Triplephosphates were significantly increased and erythrocytes  significantly decreased in high dose males.   
Urine volume: significantly increased in high dose females   
Urine pH: significantly decreased in high dose females (6.80, control  8.20) and one intermediate dose female. Unusual presence of glucose in  
urine and high presence of ketone was also observed in the high dose  female with the lowest pH of urine.
- Organ weights: Relative kidney weights were insignificantly increased in high dose  animals.   Relative spleen weights were increased statistically 
significantly in high dose males and insignificantly, not dose related in intermediate and  high dose females. Absolute spleen weights were 
decreased in low dose  females.  In the high dose male recovery group, absolute weight of spleen and  relative weight of adrenals were increased.

Effect levels

open allclose all
Key result
Dose descriptor:
NOAEL
Effect level:
50 mg/kg bw/day (nominal)
Sex:
male/female
Basis for effect level:
clinical signs
Key result
Dose descriptor:
LOAEL
Effect level:
150 mg/kg bw/day (nominal)
Sex:
male/female
Basis for effect level:
clinical signs
organ weights and organ / body weight ratios

Target system / organ toxicity

Critical effects observed:
not specified

Applicant's summary and conclusion

Conclusions:
Upon 28-day oral gavage administration a NOAEL of 50 mg/kg bw/d was observed in Wistar rats.
Executive summary:

Tetrahydronaphthalene (THN) was administered by gavage to three groups of five male and five female Wistar rats, Hsdf Win:WU strain. Administration was performed for 4 weeks, at dose levels of 15, 50 and 150 mg/kg/day. A control group of five males and five females was dosed with the vehicle (corn oil) alone. A control and a high dose recovery group each consisting of five males and five females, respectively, were observed for a period of 14 days after the end of the dosing period. Clinical signs, bodyweight, food and water consumption were monitored during the study. Blood chemistry and haematology as well as a urine analysis were evaluated for all animals at the end of the study. Ophthalmological examinations were performed on animals of the control and high dose groups prior to the start and at the end of the study.
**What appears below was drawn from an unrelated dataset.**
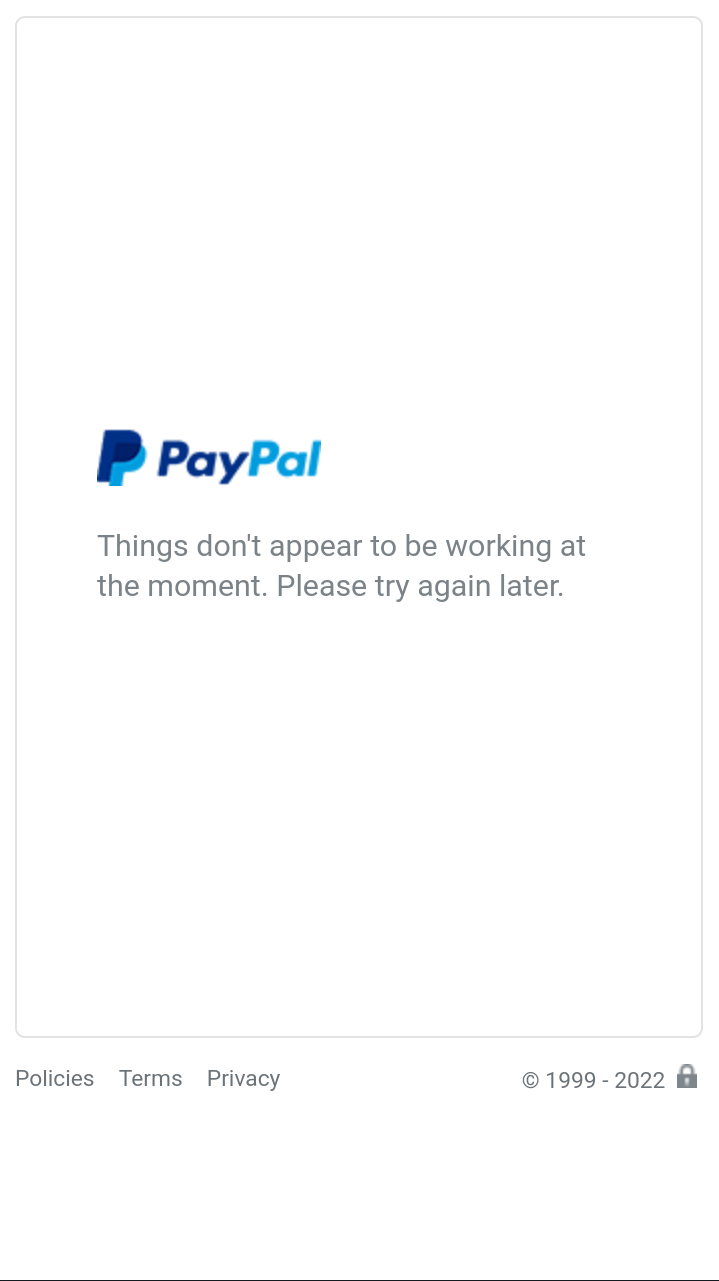This screenshot has width=719, height=1281.
Task: Click the year 2022 in the footer
Action: pos(639,1080)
Oral administration of the test material tetrahydronaphthalene to rats for a period of 28 days at a maximum dose leveI of 150 mg/kg/day resulted in treatment-related effects such as reduced bodyweight, increased relative spleen weight, increased haematopoiesis in spleen, reduced red blood cell count and an increase of reticulocytes suggesting an adverse effect an circulating erythrocytes. These adverse effects are regarded as transient and were reversible when the administration of the test substance was stopped. Minor and equivocal changes were observed in some clinical chemistry and urine analysis parameters. No such effects except for the equivocal changes in clinical chemistry and urine analysis were demonstrated in animals treated with 50 mg/kg/day, and no changes at all were observed at a dose level of 15 mg/kg/day. Therefore, the "No Observed Adverse Effect Level" (NOAEL) was considered to be 50 mg/kg/day for both sexes.